I cannot escape the basic facts of this situation – Sakho took a substance that set off alarm bells within the drug-testing community. Whether the substance should or should not be on the WADA banned list is a moot point. The UEFA investigation into whether this substance should be banned showed that at best the substance was ‘borderline’. Sakho, along with every other professional sportsperson in the world, was given the full list of banned substances, and based on the simple fact that he’s paid £75,000 per week by Liverpool Football Club, should have taken the necessary care to ensure he did not test positive for any of those substances, irrespective of how spurious their inclusion on the list actually was. Let us not forget, in this hour of drug-taking cover ups among certain countries, that fat-burners / slimming-pills are known to be highly effective in masking other drugs that may have been taken. I’m not implying that Mamadou has taken any illegal performance-enhancing drugs, but he did take something that raised eyebrows.
His decision to take the 30-day suspension was the right one, and should be applauded. However it’s also one that should be expected of others in the same situation, and I don’t give a rats ass about anybody who has/would do different.
This is not an anti-Sakho piece, I hasten to add. I for one am a huge fan of his abilities on the field. Since that whole sorry drug saga however, Sakho has fallen foul of Jurgen Klopp on numerous other occasions: Late for the flight to take LFC stateside for their pre-season tour. Late for a team dinner on the pre-season tour. Missed a treatment session on an existing achilles injury. There is the now infamous TV interview in Alcatraz with Klopp which Sakho interrupted while ‘messing around’. This was at a time when he was running foul of Klopp on an almost daily basis due to his tardiness and absence at key points of the pre-season tour, so the jovial response from Klopp where he stated ‘Maybe we should leave you locked up here’ probably carried far more truth than anyone realised at the time. Many a true word spoken in jest, as they say.
(Let us also not forget Sakho’s Anfield storm-out before the Premier League game v Everton when informed by then manager Brendan Rodgers that he was not selected)
I believe that the final straw for Klopp was the refusal of Sakho to heed his advice and head out on loan to another club. Many admired Sakho’s stance and his desire to fight for his place in the team, but we must believe that his future (or lack thereof) had been explicitly stated to him at the time. Therefore in hindsight his refusal to go on loan was not so much an admirable effort to win favour but more of a public two-finger salute to Jurgen Klopp.
So here we are in December with a clear signal from Jurgen Klopp that Sakho is for sale in the January sales. I first wrote this article last April amidst all the furore of the drug test enquiry, and at that point I felt that the majority of the LFC fans were on his side. However the tide of public opinion has notably turned against Mamadou Sakho, so the statement by Klopp yesterday has been met largely with approval.

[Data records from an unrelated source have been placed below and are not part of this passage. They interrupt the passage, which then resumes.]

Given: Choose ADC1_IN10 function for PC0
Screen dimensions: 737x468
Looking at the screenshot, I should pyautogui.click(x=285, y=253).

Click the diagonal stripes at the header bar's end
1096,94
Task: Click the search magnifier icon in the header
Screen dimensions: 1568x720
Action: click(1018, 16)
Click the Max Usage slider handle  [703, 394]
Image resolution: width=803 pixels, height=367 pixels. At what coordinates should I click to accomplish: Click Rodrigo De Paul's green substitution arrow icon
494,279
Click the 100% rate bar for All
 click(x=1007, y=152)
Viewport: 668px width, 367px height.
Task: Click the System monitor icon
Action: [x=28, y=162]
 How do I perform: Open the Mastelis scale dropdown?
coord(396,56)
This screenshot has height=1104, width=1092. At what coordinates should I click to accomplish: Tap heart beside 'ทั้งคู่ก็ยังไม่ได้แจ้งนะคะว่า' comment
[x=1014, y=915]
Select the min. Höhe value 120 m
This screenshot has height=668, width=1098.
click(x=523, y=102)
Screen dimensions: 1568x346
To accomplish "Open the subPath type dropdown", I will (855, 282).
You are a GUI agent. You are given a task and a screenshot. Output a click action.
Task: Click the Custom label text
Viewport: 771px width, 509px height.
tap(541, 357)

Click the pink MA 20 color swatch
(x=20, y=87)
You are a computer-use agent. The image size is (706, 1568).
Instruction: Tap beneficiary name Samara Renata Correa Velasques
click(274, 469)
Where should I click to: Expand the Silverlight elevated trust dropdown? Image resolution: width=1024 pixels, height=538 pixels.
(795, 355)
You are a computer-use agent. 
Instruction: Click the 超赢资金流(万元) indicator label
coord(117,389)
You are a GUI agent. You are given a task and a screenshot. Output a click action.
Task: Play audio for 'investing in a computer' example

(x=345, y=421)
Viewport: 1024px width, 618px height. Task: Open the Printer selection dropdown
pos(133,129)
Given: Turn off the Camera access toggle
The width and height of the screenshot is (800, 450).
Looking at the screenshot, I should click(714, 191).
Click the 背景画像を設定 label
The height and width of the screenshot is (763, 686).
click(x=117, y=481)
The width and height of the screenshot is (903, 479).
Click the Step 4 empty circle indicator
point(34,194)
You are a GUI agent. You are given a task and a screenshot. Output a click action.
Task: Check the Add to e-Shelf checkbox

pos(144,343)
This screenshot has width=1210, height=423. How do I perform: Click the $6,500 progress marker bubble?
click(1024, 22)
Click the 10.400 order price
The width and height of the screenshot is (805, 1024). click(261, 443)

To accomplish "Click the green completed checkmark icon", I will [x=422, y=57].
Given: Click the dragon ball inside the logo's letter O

It’s amazing what success on the pitch can do to public opinion…
Another important aspect of this drama is how effective Jurgen Klopp has proven to be when dealing with a ‘problem’ within the squad. A manager can have all the tactical nous in the world, the best motivational speeches or be the most popular manager alive, but if he can’t deal with issues when they arise, he’s a dead man walking. Klopp has been ruthless but fair, which will no doubt be noticed by every member of the squad. You get the impression that there won’t be many issues in the future from other squad members. With Klopp you’re either all-in or you’re out.
In conclusion, if Sakho’s Liverpool career does come to an end in the next month or so, I believe that we can clearly conclude that he is not a martyr. As for the other thing? Well, I’ll leave that decision to you.